→ Material for the task
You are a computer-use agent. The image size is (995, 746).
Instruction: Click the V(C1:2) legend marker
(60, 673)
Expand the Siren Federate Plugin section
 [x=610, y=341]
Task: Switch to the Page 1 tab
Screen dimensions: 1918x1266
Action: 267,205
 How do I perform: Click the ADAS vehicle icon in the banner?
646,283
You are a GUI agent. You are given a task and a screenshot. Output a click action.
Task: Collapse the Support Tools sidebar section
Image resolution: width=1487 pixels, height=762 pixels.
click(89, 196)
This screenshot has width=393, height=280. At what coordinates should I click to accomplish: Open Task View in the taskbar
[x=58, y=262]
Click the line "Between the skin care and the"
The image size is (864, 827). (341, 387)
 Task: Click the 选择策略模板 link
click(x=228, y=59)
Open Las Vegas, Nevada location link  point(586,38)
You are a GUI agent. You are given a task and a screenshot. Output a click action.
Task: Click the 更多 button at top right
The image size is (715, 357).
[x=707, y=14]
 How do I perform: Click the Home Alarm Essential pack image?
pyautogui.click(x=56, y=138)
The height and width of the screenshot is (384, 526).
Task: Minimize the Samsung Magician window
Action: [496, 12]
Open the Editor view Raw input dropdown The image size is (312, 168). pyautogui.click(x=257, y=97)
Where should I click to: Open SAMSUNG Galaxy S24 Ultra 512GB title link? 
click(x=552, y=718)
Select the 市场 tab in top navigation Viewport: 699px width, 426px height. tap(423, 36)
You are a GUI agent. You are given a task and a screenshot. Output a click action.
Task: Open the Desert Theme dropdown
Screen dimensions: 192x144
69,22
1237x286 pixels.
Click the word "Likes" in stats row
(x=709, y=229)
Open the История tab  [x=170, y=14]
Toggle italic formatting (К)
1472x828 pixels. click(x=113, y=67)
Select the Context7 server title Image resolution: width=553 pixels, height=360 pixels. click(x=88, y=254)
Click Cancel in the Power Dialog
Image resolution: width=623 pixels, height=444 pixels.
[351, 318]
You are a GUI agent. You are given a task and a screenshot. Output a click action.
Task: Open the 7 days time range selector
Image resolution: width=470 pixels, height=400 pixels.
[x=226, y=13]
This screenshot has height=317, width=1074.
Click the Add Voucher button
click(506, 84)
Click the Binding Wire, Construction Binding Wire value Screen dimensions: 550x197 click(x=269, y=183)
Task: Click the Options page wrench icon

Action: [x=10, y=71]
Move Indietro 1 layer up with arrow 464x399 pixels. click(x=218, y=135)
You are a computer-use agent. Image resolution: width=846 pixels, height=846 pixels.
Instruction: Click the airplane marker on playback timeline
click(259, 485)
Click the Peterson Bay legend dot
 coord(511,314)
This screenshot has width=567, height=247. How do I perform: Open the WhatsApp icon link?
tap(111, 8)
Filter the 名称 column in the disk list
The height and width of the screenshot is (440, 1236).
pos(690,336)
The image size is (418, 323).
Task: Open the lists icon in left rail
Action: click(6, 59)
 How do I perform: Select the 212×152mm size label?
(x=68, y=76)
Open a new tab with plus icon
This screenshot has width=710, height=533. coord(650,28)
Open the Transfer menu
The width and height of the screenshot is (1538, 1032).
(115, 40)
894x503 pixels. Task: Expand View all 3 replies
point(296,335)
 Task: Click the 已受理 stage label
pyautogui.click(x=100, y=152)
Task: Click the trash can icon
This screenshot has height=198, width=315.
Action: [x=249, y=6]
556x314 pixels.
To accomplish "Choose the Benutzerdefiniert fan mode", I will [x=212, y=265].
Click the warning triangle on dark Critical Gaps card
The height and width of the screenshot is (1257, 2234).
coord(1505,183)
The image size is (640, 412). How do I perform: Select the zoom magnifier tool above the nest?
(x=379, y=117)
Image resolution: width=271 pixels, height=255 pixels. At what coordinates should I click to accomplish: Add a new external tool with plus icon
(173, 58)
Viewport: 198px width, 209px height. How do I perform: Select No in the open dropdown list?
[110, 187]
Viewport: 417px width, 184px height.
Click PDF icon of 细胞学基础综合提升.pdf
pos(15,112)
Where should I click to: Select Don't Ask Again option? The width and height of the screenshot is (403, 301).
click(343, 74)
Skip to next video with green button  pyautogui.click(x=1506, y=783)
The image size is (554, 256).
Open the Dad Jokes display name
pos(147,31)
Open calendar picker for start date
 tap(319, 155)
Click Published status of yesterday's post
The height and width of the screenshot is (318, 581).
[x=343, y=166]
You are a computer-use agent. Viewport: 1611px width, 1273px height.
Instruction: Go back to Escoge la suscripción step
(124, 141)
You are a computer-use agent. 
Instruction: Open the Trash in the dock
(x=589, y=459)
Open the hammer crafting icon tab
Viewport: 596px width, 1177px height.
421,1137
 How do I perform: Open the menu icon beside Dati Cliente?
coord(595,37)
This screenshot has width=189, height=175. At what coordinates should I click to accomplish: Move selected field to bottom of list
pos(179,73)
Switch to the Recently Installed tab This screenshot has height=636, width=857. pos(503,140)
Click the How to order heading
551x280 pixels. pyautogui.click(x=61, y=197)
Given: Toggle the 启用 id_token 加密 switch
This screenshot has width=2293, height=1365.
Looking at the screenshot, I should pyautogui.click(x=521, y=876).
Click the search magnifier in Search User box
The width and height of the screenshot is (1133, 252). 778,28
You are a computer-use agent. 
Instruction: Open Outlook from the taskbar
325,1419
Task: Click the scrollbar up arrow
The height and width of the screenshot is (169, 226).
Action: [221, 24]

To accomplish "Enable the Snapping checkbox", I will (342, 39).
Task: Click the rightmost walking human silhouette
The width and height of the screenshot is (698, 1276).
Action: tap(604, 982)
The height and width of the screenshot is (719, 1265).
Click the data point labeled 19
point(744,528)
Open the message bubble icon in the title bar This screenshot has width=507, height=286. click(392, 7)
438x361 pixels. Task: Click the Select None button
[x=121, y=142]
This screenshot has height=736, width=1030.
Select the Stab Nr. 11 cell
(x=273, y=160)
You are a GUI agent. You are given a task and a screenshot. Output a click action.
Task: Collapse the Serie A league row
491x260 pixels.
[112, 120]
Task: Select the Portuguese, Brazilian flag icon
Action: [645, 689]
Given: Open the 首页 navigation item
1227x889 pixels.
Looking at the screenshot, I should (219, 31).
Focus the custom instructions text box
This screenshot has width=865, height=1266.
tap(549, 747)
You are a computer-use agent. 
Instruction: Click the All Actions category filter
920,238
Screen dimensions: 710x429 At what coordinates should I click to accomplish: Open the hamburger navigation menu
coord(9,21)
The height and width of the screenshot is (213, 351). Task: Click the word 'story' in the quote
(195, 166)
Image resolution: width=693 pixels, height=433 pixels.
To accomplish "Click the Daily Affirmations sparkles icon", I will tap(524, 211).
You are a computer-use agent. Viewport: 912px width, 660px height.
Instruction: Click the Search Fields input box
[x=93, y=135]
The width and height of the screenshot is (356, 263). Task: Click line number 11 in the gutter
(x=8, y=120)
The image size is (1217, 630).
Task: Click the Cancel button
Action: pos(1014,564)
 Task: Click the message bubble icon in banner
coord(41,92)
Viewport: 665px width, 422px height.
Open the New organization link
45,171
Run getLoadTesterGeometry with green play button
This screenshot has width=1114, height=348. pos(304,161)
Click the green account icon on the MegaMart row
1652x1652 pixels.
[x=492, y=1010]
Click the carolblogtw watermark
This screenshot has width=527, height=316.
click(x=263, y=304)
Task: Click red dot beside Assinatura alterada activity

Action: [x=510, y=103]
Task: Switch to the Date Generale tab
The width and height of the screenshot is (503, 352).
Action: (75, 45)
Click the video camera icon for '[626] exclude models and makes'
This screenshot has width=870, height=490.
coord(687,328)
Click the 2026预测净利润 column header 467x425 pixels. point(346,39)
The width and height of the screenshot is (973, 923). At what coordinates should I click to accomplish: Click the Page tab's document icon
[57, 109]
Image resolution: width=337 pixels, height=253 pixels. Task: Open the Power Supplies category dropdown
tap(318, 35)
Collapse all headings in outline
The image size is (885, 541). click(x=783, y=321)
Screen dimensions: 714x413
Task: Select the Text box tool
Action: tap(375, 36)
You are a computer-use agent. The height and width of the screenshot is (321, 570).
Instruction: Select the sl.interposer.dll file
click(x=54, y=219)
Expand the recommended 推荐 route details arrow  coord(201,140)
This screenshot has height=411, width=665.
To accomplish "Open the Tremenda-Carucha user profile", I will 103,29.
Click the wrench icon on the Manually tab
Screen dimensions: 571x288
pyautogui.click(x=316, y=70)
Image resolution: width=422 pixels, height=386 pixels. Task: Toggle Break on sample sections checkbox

→ Stated goal
Can you reproduce the items above word for word, starting at their first line and stopping after the line that contains "click(x=228, y=59)"?

→ Task answer
You are a computer-use agent. The image size is (995, 746).
Instruction: Click the V(C1:2) legend marker
(60, 673)
Expand the Siren Federate Plugin section
 [x=610, y=341]
Task: Switch to the Page 1 tab
Screen dimensions: 1918x1266
Action: 267,205
 How do I perform: Click the ADAS vehicle icon in the banner?
646,283
You are a GUI agent. You are given a task and a screenshot. Output a click action.
Task: Collapse the Support Tools sidebar section
Image resolution: width=1487 pixels, height=762 pixels.
click(89, 196)
This screenshot has width=393, height=280. At what coordinates should I click to accomplish: Open Task View in the taskbar
[x=58, y=262]
Click the line "Between the skin care and the"
The image size is (864, 827). (341, 387)
 Task: Click the 选择策略模板 link
click(x=228, y=59)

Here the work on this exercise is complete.